EXERCISE AIM:
The result should consist solely of the line containing "You are a computer-use agent. 379x259 pixels." and the lines that follow it below, each reproduced exactly, the last line included.

(Stored data entries)
###
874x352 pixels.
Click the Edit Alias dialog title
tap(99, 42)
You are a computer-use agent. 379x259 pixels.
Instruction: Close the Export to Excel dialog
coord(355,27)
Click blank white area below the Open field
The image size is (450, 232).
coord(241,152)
###
SOLUTION FOR THIS PROBLEM:
You are a computer-use agent. 379x259 pixels.
Instruction: Close the Export to Excel dialog
coord(355,27)
Click blank white area below the Open field
The image size is (450, 232).
coord(241,152)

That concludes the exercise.